--- What to work on ---
Every entry below should be reproduced exactly; no picture is to be included.
┌────────
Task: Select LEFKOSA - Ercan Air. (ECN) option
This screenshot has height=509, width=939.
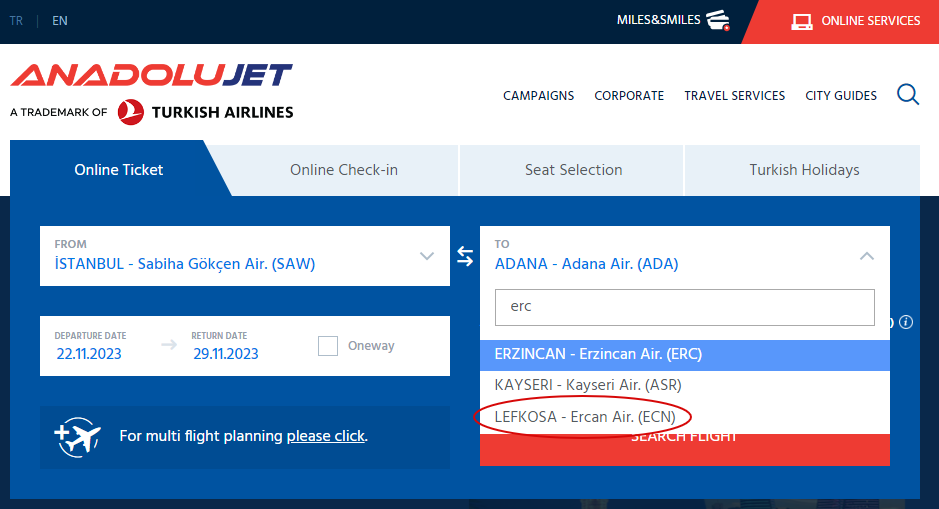Action: click(585, 416)
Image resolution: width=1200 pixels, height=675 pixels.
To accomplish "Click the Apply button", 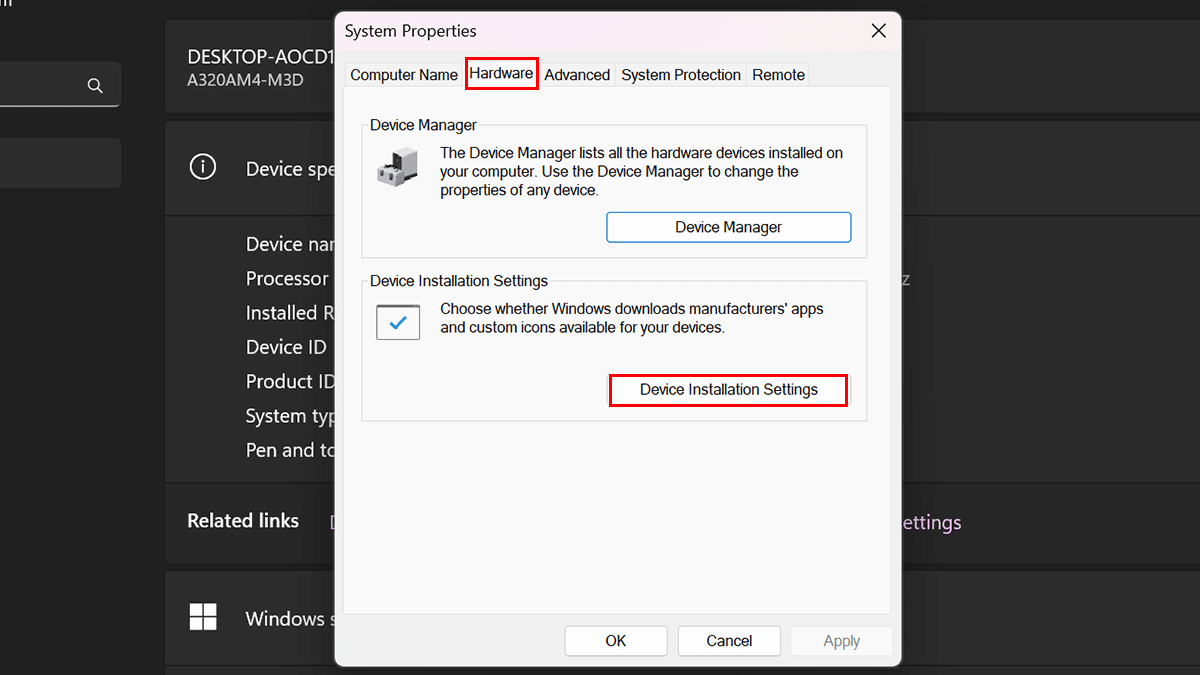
└────────
--- Expected output ---
Task: Select LEFKOSA - Ercan Air. (ECN) option
This screenshot has height=509, width=939.
Action: click(585, 416)
Image resolution: width=1200 pixels, height=675 pixels.
To accomplish "Click the Apply button", 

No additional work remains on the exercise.